Give back exactly the lines from the one holding "[������������ � LiveInternet] (258, 551)" to the last line of the entries, both included, and nothing more.

(Saved entries)
──────

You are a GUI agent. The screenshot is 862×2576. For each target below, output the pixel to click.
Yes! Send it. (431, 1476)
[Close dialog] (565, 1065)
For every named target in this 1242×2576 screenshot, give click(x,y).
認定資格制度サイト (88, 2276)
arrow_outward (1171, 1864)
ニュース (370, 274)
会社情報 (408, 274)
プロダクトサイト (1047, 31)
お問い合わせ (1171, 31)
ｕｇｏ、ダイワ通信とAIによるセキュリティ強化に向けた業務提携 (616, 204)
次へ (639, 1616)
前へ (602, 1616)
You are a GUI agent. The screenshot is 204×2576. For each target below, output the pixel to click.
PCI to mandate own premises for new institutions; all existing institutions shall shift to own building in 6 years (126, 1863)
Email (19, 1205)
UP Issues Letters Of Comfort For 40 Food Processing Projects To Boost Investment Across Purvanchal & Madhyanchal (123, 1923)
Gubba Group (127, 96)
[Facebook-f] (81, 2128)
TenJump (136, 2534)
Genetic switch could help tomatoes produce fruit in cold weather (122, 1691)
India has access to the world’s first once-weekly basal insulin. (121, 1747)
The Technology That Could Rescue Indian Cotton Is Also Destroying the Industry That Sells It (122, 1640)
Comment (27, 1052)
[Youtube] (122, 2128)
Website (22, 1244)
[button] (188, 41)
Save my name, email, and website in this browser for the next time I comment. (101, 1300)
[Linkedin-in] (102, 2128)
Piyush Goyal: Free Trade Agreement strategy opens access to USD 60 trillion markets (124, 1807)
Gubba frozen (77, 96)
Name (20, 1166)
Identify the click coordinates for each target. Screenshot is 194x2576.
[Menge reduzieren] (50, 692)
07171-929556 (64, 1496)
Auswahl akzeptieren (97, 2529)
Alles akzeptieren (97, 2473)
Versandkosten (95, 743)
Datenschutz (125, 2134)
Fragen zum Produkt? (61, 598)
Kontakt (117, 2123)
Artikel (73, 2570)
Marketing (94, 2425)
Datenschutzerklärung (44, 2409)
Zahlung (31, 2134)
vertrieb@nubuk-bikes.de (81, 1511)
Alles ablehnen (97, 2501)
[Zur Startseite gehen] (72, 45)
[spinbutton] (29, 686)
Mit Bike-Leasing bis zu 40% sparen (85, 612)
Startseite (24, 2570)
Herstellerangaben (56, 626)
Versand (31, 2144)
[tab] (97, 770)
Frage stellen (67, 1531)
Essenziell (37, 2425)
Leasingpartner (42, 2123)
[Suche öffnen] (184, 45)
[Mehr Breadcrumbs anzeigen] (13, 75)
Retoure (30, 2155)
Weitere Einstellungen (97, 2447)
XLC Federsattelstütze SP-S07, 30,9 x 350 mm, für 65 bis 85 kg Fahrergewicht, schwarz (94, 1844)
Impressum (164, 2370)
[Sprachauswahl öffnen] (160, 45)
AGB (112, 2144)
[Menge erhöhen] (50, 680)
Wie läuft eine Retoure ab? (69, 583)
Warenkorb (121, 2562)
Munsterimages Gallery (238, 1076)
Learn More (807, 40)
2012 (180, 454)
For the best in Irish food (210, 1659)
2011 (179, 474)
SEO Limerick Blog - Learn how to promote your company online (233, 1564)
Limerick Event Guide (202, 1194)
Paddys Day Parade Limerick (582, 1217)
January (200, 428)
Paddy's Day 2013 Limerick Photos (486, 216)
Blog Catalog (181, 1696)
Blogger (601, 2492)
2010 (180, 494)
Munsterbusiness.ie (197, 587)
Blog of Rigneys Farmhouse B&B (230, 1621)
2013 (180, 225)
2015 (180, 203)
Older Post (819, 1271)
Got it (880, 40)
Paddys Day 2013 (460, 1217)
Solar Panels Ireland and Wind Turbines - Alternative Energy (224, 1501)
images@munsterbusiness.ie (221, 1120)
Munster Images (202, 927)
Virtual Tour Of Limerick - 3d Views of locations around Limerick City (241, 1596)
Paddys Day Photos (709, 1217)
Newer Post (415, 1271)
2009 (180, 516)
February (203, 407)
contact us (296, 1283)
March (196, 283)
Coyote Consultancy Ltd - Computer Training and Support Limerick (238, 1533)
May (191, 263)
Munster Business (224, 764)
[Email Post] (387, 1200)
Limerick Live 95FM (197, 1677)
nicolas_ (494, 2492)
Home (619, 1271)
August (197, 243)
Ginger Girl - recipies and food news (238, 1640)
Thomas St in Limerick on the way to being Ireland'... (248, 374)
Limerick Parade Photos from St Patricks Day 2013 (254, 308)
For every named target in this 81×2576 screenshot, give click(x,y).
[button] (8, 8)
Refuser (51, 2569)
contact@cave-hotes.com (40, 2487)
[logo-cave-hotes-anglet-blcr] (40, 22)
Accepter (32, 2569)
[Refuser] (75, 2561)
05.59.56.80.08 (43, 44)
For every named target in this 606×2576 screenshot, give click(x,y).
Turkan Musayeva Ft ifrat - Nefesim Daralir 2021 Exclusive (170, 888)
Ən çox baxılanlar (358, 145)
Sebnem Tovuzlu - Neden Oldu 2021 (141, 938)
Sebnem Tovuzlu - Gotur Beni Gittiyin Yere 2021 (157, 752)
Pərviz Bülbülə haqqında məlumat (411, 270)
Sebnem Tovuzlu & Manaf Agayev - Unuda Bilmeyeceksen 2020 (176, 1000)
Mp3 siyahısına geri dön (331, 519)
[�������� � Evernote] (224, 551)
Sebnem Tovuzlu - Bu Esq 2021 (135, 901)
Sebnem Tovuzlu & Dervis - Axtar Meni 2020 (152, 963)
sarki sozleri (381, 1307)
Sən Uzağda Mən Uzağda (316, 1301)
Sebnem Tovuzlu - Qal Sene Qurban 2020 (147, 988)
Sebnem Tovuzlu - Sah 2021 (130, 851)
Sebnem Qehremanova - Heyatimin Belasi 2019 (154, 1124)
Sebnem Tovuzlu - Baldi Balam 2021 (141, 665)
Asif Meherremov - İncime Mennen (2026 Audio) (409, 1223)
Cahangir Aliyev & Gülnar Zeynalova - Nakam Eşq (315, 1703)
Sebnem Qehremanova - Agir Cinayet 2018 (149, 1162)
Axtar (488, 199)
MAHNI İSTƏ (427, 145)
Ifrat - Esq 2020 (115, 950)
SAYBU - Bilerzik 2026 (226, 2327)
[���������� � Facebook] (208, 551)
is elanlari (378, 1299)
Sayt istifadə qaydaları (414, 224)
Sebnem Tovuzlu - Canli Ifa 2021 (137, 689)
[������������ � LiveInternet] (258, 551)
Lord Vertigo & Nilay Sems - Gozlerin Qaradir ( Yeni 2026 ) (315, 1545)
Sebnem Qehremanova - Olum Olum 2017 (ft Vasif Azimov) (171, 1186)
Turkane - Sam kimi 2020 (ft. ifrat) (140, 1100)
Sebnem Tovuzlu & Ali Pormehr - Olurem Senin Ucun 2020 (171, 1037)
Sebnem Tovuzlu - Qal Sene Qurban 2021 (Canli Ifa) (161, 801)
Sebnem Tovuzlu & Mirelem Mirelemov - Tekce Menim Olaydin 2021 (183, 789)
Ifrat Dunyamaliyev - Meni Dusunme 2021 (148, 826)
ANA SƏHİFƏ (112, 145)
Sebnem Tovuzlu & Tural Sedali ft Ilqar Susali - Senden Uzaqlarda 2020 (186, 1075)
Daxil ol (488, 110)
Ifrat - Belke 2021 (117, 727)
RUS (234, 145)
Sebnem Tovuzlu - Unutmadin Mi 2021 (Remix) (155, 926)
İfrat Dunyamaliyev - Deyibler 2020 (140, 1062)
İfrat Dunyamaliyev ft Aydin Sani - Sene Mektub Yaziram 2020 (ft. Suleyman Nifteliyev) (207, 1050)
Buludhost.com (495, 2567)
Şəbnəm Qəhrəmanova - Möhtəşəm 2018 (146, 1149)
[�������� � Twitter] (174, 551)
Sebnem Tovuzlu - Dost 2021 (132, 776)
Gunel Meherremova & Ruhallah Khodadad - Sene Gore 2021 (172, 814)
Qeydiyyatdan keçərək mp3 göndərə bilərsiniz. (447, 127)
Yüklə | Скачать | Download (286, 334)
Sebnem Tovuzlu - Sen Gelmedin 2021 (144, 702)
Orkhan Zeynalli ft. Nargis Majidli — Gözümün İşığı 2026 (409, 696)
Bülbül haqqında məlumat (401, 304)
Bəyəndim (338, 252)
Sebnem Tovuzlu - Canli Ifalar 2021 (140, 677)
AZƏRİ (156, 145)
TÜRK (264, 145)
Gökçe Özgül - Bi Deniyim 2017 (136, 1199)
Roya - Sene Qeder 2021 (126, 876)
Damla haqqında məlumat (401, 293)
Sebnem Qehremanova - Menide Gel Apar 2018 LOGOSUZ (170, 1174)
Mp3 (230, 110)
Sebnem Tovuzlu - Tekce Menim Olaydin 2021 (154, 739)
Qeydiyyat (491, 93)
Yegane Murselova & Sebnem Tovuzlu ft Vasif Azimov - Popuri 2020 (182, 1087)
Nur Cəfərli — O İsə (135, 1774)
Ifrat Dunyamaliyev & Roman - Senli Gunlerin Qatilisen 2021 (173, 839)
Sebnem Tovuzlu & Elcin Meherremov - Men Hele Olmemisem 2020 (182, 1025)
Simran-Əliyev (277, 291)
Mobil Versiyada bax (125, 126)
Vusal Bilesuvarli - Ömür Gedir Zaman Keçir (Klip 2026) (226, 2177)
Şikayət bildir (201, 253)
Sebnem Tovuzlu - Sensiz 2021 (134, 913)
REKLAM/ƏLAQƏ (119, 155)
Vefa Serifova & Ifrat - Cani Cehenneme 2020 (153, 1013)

──────

The answer ▸
[������������ � LiveInternet] (258, 551)
Lord Vertigo & Nilay Sems - Gozlerin Qaradir ( Yeni 2026 ) (315, 1545)
Sebnem Qehremanova - Olum Olum 2017 (ft Vasif Azimov) (171, 1186)
Turkane - Sam kimi 2020 (ft. ifrat) (140, 1100)
Sebnem Tovuzlu & Ali Pormehr - Olurem Senin Ucun 2020 (171, 1037)
Sebnem Tovuzlu - Qal Sene Qurban 2021 (Canli Ifa) (161, 801)
Sebnem Tovuzlu & Mirelem Mirelemov - Tekce Menim Olaydin 2021 (183, 789)
Ifrat Dunyamaliyev - Meni Dusunme 2021 (148, 826)
ANA SƏHİFƏ (112, 145)
Sebnem Tovuzlu & Tural Sedali ft Ilqar Susali - Senden Uzaqlarda 2020 (186, 1075)
Daxil ol (488, 110)
Ifrat - Belke 2021 (117, 727)
RUS (234, 145)
Sebnem Tovuzlu - Unutmadin Mi 2021 (Remix) (155, 926)
İfrat Dunyamaliyev - Deyibler 2020 (140, 1062)
İfrat Dunyamaliyev ft Aydin Sani - Sene Mektub Yaziram 2020 (ft. Suleyman Nifteliyev) (207, 1050)
Buludhost.com (495, 2567)
Şəbnəm Qəhrəmanova - Möhtəşəm 2018 (146, 1149)
[�������� � Twitter] (174, 551)
Sebnem Tovuzlu - Dost 2021 (132, 776)
Gunel Meherremova & Ruhallah Khodadad - Sene Gore 2021 (172, 814)
Qeydiyyatdan keçərək mp3 göndərə bilərsiniz. (447, 127)
Yüklə | Скачать | Download (286, 334)
Sebnem Tovuzlu - Sen Gelmedin 2021 (144, 702)
Orkhan Zeynalli ft. Nargis Majidli — Gözümün İşığı 2026 (409, 696)
Bülbül haqqında məlumat (401, 304)
Bəyəndim (338, 252)
Sebnem Tovuzlu - Canli Ifalar 2021 (140, 677)
AZƏRİ (156, 145)
TÜRK (264, 145)
Gökçe Özgül - Bi Deniyim 2017 (136, 1199)
Roya - Sene Qeder 2021 (126, 876)
Damla haqqında məlumat (401, 293)
Sebnem Qehremanova - Menide Gel Apar 2018 LOGOSUZ (170, 1174)
Mp3 (230, 110)
Sebnem Tovuzlu - Tekce Menim Olaydin 2021 (154, 739)
Qeydiyyat (491, 93)
Yegane Murselova & Sebnem Tovuzlu ft Vasif Azimov - Popuri 2020 (182, 1087)
Nur Cəfərli — O İsə (135, 1774)
Ifrat Dunyamaliyev & Roman - Senli Gunlerin Qatilisen 2021 (173, 839)
Sebnem Tovuzlu & Elcin Meherremov - Men Hele Olmemisem 2020 (182, 1025)
Simran-Əliyev (277, 291)
Mobil Versiyada bax (125, 126)
Vusal Bilesuvarli - Ömür Gedir Zaman Keçir (Klip 2026) (226, 2177)
Şikayət bildir (201, 253)
Sebnem Tovuzlu - Sensiz 2021 (134, 913)
REKLAM/ƏLAQƏ (119, 155)
Vefa Serifova & Ifrat - Cani Cehenneme 2020 (153, 1013)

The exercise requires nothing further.